Write the next part of the eventd syslog-replacement proposal, picking up right after its final line.

START Text section

/eventd-rfc

A RFC of a syslog replacement

Primary LanguageProtocol Buffer

eventd - A syslog replacement

Goals

  • Establish a common format for log/event data
  • Establish a standard transport for log/event data
    • The transport provide reliable delivery, meaning the sender must get acknowledgment
  • Work with existing projects to integrate the new format/transport

Non-Goals

  • Replace all existing logging software with a different piece of logging software

Current landscape

What's wrong with syslog

  • Message loss possible even with TCP and TLS
    • Lack of ack'ing from the receiver side means logs can be lost in the transmission window
  • No ability to perform custom authentication / authorization
    • TLS supports cert auth, which is only useful within a single org unit
    • There is no stream metadata
  • RFC5424 structured logging barely used
    • Virtually no clients give access to it
  • Data treated as text blobs mostly

What's good about syslog

  • Simple protocol
    • Easy to implement
  • Highly visible, extremely well integrated already

What's wrong with rsyslog

  • Using structured logging is cumbersome
  • Difficult to configure
    • Undesirable config file format

What's good about rsyslog

  • High performance implementation
  • Lots of plugins to route data to various places
  • "A standard" amongst ops folks
  • Reliable sending via RELP
  • Exposes json data about logs

Why not systemd-journal

  • Few people using it for centralization
  • Only one implementation to read disk files
    • Disk format is purposfully underspecified for flexibility
  • Huge dependency if needed to be build freestanding
    • Rarely if ever run on anything but a modern Linux

What's good about systemd-journal

  • Integrated tooling to search and manipulate log data
  • Structured logging provides much more than just a string
    • Automatic addition of process context to each message

What about heka?

END Text section
START Exercise data

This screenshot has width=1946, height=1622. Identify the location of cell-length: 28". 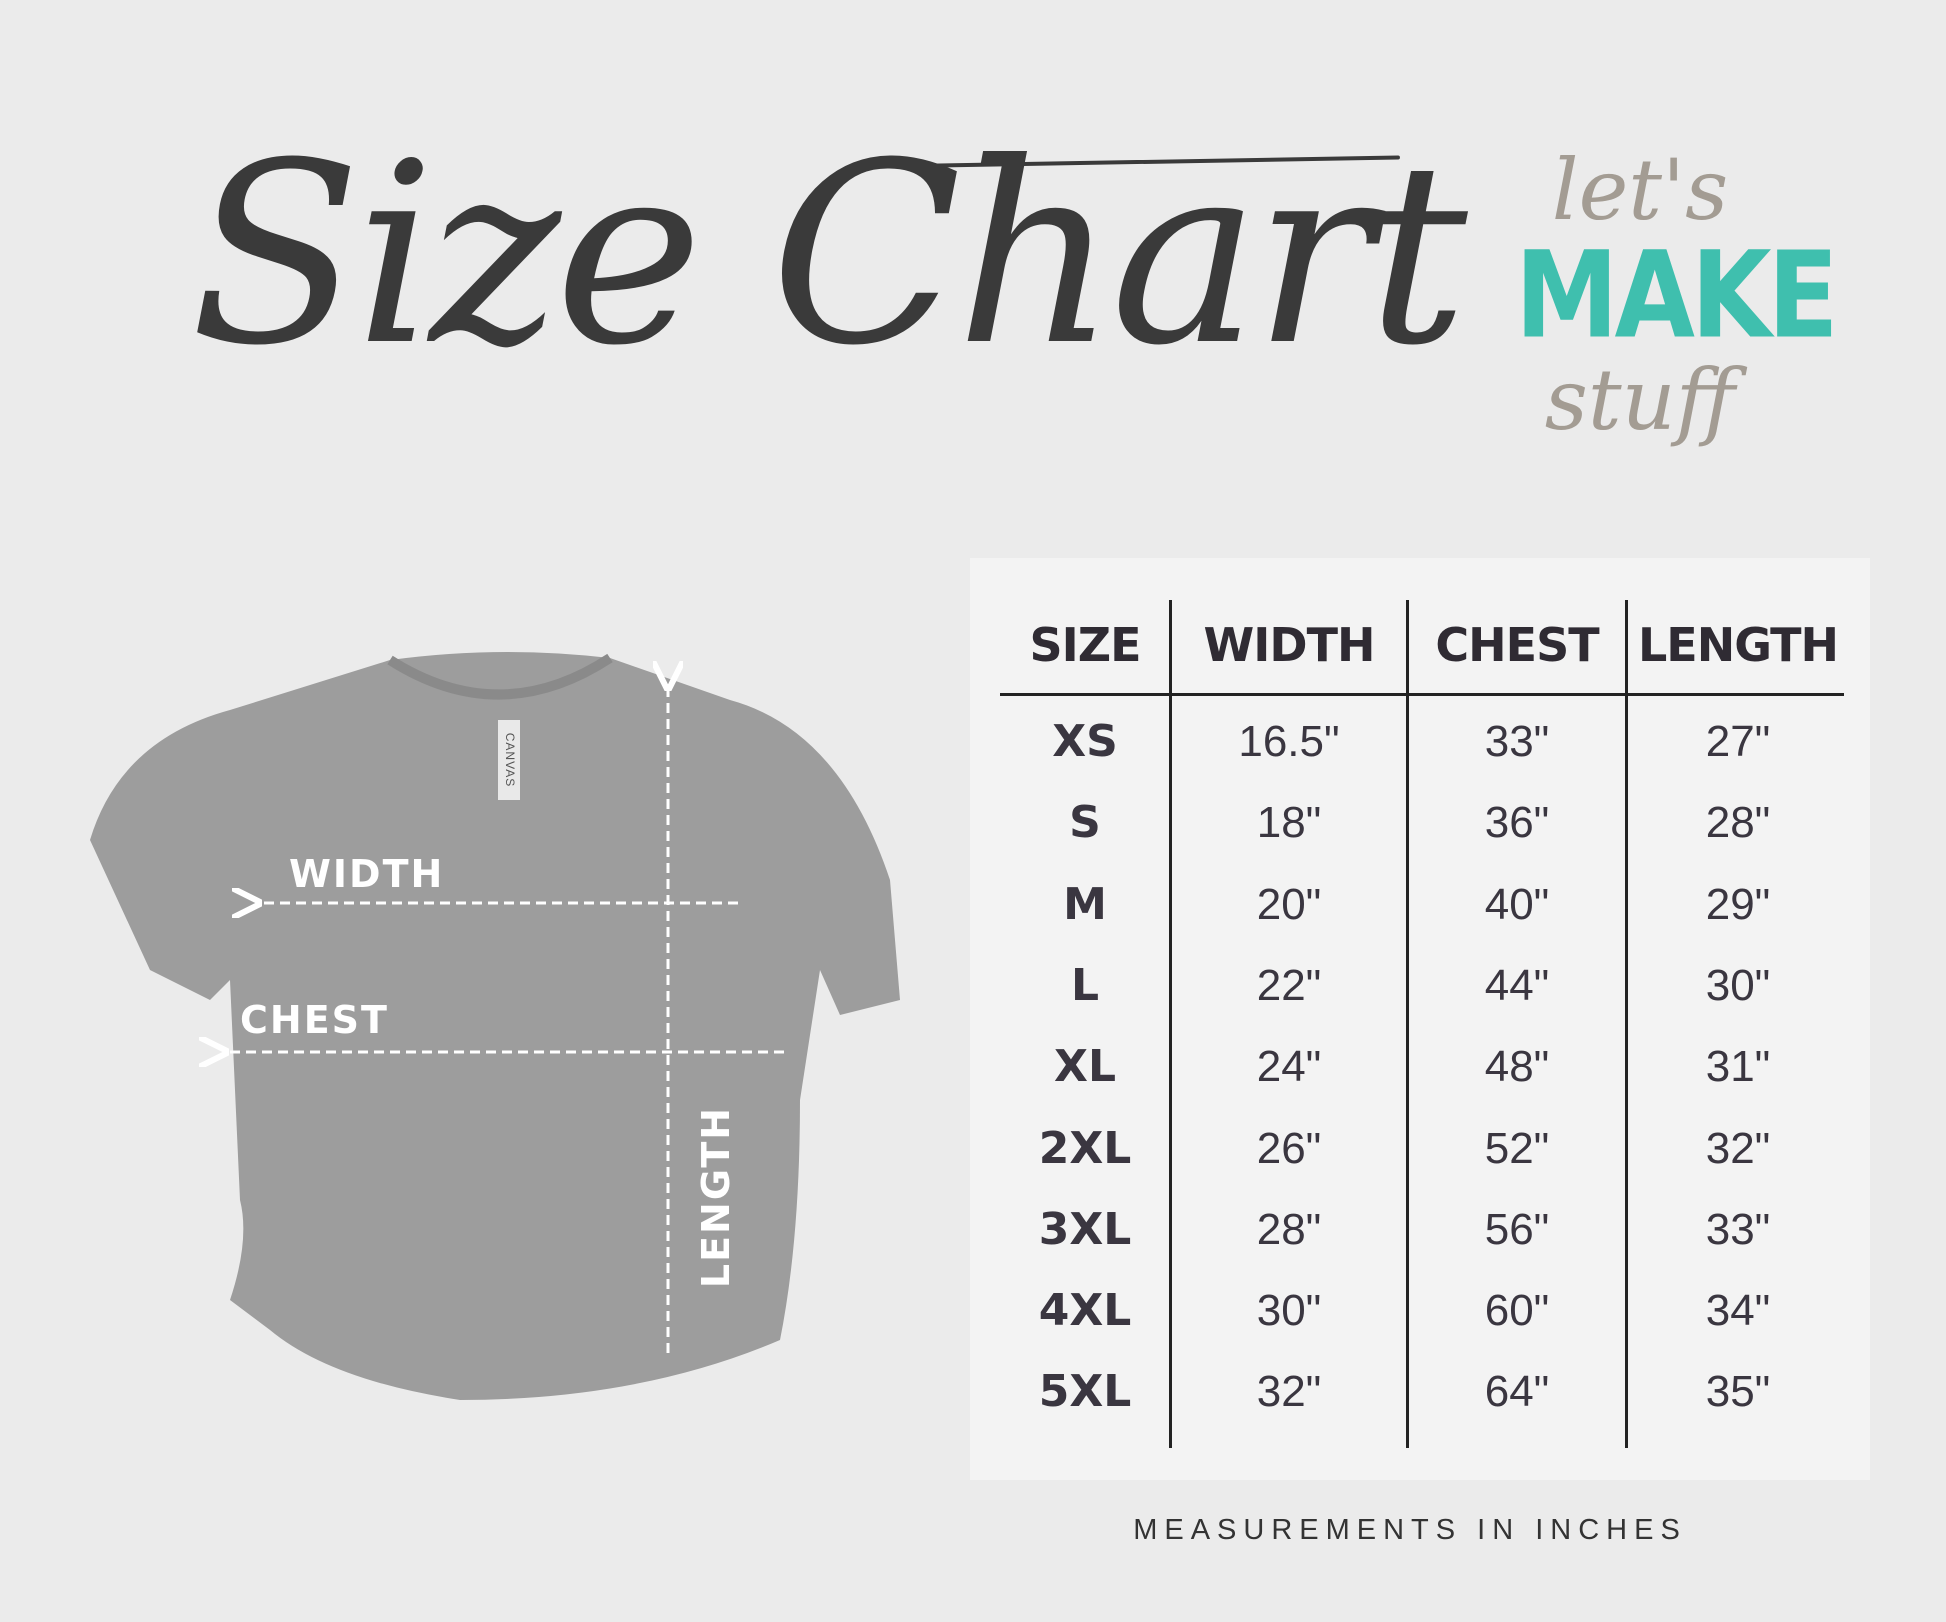
(1738, 823).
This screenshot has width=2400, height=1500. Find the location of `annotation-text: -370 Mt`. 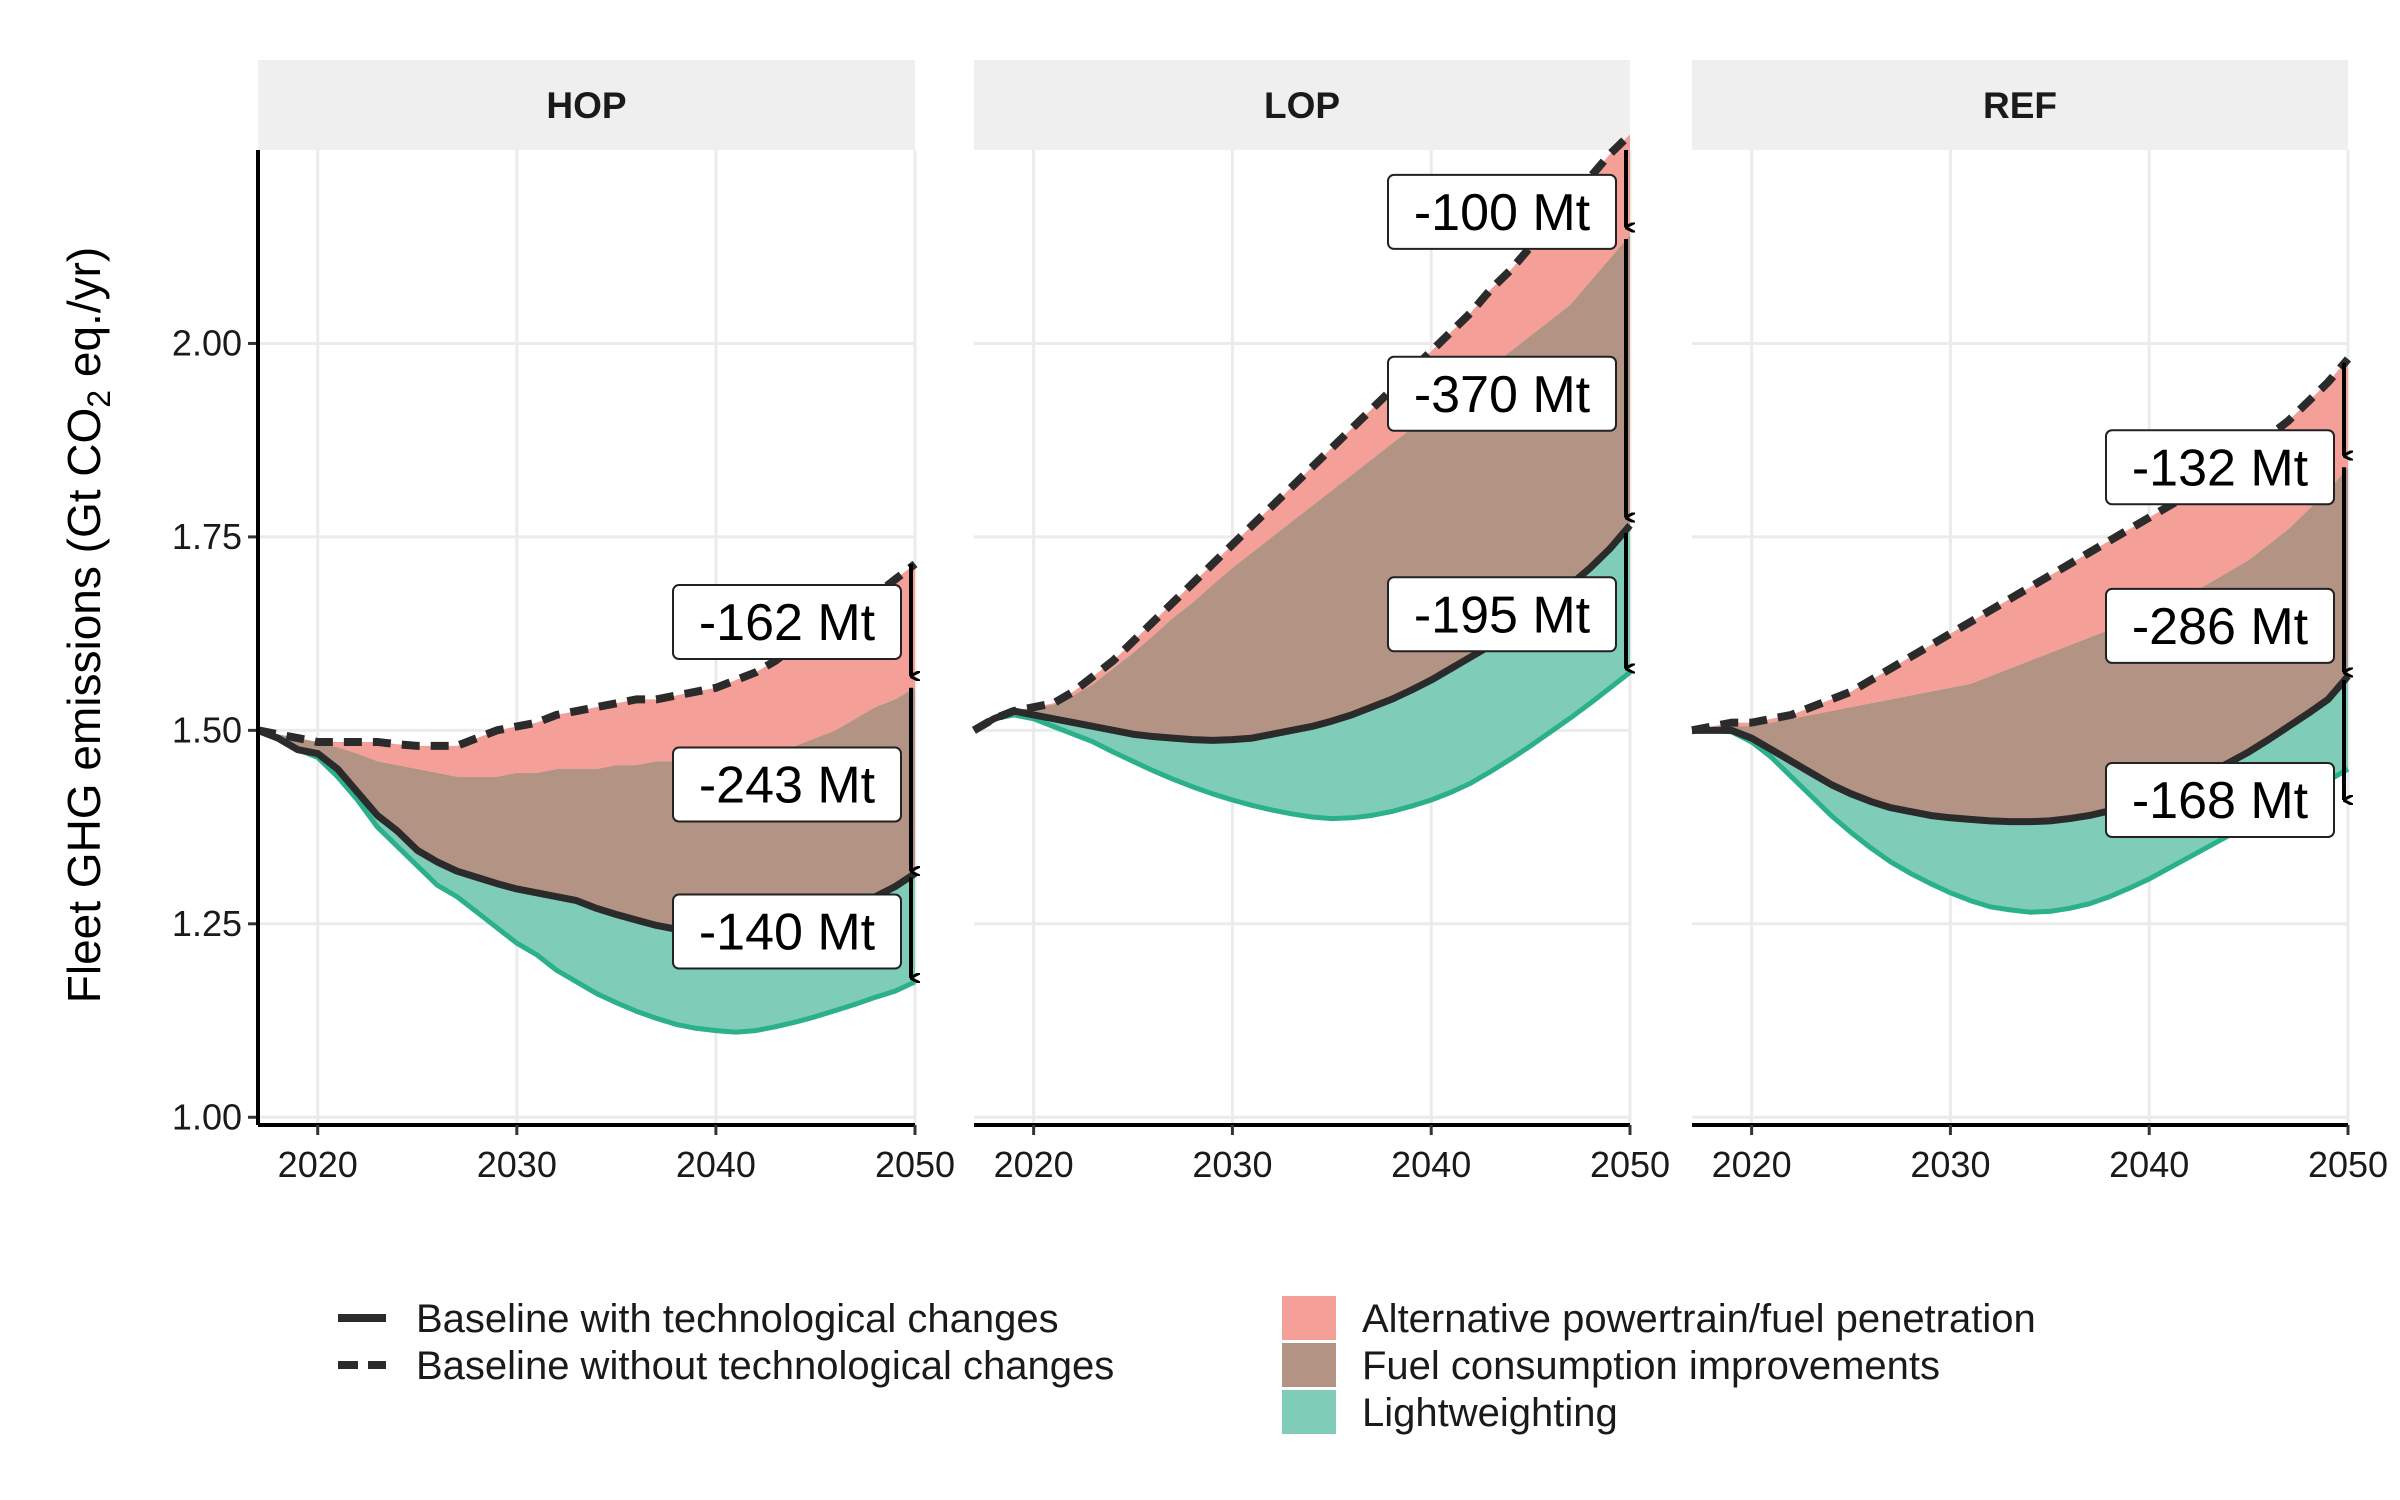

END Exercise data

* **Result**
  • No syslog integration, requires users to switch to it entirely
  • Heavy overhead per message
    • UUID per
    • HMAC per
  • Highly configurable, not a great out of the box expeirence
  • No text format for the native format, makes it harder to interact with
  • Native TCP transport does not do reliable delivery

What's good about heka?

  • Structured logging at the bottom
    • Include units per attribute (seconds, milliseconds, uri, email, etc)
  • Reliable delivery via builtin TCP transport
  • Highly configurable, easy to route logs to interesting places
  • HTTP based input and outputs with header configuration

What's wrong with logstash?

  • No mandated format
    • Leaves users guessing on how to structured their data
  • Requiring java turns many users away
  • Difficult (if possible at all) to dynamicly detect different message encodings
    • Meaning sending json or plain text over syslog isn't possible without treating the json as plain text
  • Only supports minimal internal buffering
    • High volume servers with outputs that go away for even a moment grind to a halt
    • Highly impactful when coupled with reliable delivery output plugins

What's good about logstash?

  • Highly, highly configurable
  • Supports syslog
  • An ecosystem of existing shippers to get logs into the system

What's wrong with GELF?

  • UDP usage is recommended and is not reliable at the network and application layer
  • Mandates compression per message, increasing processing power per message significantly
  • Forces users into awkward underscore prefixed notation to send structured data (ie, not canonical JSON)
  • Timestamps don't mandate nanosecond precision
  • No reliable transmission of log data
    • Graylog mentions an HTTP input plugin, but no documentation could be found
    • Unknown if an HTTP output plugin exists

What's good about GELF?

  • Lots of libraries, makes application integration easy
  • Native structured logging mechanism
  • An ecosystem of plugins support various transports

What's wrong with fluentd?

  • Custom forwarding protocol, makes interoperating difficult
    • Enabling reliable mode of protocol slightly confusing, off by default
  • Secure version of the protocol handled by separate plugin that doesn't support reliable delivery
  • No ability to detect and switch formats automatically

What's good about fluentd?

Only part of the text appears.